Page excerpt:
Old Dublin population

O’Neill cautioned, however, that the spread of the games had been disproportionately to more affluent areas, with, for instance, traditional working-class hurling clubs struggling to stay afloat.

“I’ve a great affinity with Dublin. I spent eight years there playing hurling with Fontenoys and involved with UCD. A lot of the success was built on people from the country getting involved, and to an extent we never really cracked the old Dublin population. Not really. Gaelic games in Dublin is now a middle-class pursuit. Soccer still holds the traditional working-class areas. We haven’t cracked the city as well as people think.”

He is aware of the irony that Dublin weren’t especially enthusiastic about the whole idea of coaches being provided in the county when the first games development officers were being trained and allocated.

“At the end of 1992, Leinster still had a bit of money from the 1991 championship [the year of the famous Dublin-Meath saga] and wanted to invest in the province and we wanted Dublin to take six coaches.

“I phoned them and said we would like them to take half a dozen coaches. Anyway they refused – said they didn’t want them. I was a bit thick because I was a young fella then and had just been appointed to chair the games development committee and wanted to change the world.

“So I said, ‘grand, we won’t, but if the rest of the province pulls ahead of you that’ll be your business. We’ll put them elsewhere.’ Within 15 minutes I got a call back, saying ‘yes, we’d love to’ so they took the first batch.”

"One of them was Vinnie Murphy, who was a great footballer and brilliant at coaching kids."

Government funding

A decade or so later government funding became available to develop Gaelic games in the capital.

"I was Leinster chair when Seán Kelly was president. The plan to put a coach into every club in Dublin and get them to pay for half was devised at that time because it was coming out of government funds. It took a long time to bed down and get people to take it seriously, and when the clubs did it began to pay off.

“This is not a new idea. Isn’t it awful that our success with that project has been turned back against us; that increasing the playing numbers is being used as a criticism?”

Exercise task A:
Answer these from the piece on Gaelic games in Dublin:
(i) How many years did O'Neill spend in Dublin playing hurling?
(ii) How many coaches did Leinster want Dublin to take at the end of 1992?
(iii) Who was president when O'Neill was Leinster chair?
Exercise task B:
In the rows, rename "Dordtse Leerregels" to "Canons of Dort" in everything from the line containing "Inleiding (110, 911)" down to the line containing "remonstrantie (129, 711)". Write out only those lines, changing nothing else.
The rows that follow have no connection to the piece on Gaelic games in Dublin.

Excerpted data:
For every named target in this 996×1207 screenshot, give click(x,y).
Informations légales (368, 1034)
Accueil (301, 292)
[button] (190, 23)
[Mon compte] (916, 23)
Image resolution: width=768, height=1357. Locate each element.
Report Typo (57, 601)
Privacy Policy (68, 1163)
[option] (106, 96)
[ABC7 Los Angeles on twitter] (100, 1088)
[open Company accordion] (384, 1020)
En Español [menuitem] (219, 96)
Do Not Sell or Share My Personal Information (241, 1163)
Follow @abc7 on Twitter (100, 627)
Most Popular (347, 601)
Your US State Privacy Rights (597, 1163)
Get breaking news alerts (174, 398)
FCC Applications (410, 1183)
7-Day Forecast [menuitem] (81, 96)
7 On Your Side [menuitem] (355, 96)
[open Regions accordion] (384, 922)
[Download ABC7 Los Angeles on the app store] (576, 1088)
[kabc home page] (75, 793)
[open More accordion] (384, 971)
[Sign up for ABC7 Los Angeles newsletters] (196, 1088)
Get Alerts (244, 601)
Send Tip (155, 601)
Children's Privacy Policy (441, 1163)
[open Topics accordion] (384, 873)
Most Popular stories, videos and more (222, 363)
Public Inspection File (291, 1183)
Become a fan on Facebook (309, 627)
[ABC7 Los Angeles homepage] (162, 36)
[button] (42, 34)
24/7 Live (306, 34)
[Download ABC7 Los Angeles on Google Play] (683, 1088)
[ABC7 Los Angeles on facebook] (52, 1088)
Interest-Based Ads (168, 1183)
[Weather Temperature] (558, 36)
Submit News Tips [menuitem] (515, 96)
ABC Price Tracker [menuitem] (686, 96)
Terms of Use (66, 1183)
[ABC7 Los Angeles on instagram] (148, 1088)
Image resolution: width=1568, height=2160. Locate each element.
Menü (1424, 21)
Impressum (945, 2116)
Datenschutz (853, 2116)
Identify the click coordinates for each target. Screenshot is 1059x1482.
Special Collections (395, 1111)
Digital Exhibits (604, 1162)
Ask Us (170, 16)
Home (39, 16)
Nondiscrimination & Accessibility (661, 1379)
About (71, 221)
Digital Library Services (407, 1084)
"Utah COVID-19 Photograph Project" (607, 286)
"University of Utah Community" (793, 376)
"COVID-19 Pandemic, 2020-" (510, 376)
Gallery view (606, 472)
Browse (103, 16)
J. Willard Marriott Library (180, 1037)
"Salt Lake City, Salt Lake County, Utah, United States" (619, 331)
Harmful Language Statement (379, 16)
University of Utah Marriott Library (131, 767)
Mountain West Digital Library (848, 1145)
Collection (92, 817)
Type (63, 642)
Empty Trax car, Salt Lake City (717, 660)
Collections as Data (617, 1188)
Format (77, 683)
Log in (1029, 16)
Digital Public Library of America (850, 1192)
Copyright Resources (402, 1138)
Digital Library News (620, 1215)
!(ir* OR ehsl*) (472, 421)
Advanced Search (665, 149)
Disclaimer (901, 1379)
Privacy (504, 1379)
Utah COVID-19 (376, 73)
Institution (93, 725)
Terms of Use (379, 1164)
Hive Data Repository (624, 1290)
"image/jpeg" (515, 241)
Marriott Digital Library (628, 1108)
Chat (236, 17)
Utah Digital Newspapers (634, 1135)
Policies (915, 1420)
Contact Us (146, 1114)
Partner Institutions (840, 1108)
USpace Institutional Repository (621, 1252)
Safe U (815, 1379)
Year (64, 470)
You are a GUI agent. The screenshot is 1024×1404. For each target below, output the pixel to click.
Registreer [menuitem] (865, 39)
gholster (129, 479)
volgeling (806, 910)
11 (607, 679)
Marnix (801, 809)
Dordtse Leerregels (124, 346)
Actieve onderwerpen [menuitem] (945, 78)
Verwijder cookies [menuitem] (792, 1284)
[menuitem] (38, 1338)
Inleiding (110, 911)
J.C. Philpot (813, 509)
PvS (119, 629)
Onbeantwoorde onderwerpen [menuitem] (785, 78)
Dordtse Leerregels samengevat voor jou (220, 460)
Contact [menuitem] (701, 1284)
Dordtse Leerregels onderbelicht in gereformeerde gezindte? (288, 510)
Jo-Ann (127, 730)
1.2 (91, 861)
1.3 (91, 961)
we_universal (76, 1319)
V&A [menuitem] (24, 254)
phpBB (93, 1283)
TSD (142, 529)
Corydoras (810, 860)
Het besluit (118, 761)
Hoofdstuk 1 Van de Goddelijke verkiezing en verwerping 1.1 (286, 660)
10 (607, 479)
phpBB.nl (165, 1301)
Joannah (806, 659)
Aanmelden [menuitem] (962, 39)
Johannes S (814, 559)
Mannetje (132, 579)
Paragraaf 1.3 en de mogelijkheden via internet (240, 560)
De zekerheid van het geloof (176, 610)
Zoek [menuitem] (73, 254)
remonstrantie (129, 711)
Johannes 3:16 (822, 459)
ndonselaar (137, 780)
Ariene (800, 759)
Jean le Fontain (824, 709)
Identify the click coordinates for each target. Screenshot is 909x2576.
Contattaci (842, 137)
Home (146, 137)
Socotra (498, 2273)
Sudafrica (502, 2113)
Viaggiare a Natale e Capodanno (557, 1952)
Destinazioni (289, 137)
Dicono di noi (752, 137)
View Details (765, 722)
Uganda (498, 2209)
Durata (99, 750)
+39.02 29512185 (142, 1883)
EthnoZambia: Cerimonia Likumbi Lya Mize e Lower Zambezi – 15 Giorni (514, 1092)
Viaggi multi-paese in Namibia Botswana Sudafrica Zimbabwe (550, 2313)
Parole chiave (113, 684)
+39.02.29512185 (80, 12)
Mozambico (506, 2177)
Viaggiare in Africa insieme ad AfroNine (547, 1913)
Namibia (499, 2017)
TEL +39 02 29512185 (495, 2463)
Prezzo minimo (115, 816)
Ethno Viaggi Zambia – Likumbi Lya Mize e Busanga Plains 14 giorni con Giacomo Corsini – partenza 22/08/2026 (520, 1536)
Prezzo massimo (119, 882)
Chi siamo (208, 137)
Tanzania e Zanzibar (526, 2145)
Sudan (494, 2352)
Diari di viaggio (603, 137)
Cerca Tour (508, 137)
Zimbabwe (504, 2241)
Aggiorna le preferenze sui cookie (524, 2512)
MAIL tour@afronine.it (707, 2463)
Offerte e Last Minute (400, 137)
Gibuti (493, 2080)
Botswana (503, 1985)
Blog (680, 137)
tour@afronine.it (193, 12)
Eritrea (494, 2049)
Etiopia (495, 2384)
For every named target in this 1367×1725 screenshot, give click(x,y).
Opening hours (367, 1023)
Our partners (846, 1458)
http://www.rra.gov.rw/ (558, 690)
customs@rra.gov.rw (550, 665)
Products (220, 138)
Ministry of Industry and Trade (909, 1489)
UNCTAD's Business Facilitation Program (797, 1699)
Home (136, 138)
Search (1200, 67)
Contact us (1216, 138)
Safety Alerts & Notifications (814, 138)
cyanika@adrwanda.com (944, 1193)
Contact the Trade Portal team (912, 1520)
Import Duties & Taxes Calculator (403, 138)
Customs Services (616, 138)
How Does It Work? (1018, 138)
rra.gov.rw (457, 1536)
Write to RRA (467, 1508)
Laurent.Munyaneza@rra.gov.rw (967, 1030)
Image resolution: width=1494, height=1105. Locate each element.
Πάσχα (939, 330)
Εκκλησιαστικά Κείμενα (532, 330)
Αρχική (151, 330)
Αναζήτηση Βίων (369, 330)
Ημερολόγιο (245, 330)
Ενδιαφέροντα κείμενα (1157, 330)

Reply A:
(i) Eight years
(ii) Six
(iii) Seán Kelly

Reply B:
Inleiding (110, 911)
J.C. Philpot (813, 509)
PvS (119, 629)
Onbeantwoorde onderwerpen [menuitem] (785, 78)
Canons of Dort samengevat voor jou (220, 460)
Contact [menuitem] (701, 1284)
Canons of Dort onderbelicht in gereformeerde gezindte? (288, 510)
Jo-Ann (127, 730)
1.2 (91, 861)
1.3 (91, 961)
we_universal (76, 1319)
V&A [menuitem] (24, 254)
phpBB (93, 1283)
TSD (142, 529)
Corydoras (810, 860)
Het besluit (118, 761)
Hoofdstuk 1 Van de Goddelijke verkiezing en verwerping 1.1 (286, 660)
10 (607, 479)
phpBB.nl (165, 1301)
Joannah (806, 659)
Aanmelden [menuitem] (962, 39)
Johannes S (814, 559)
Mannetje (132, 579)
Paragraaf 1.3 en de mogelijkheden via internet (240, 560)
De zekerheid van het geloof (176, 610)
Zoek [menuitem] (73, 254)
remonstrantie (129, 711)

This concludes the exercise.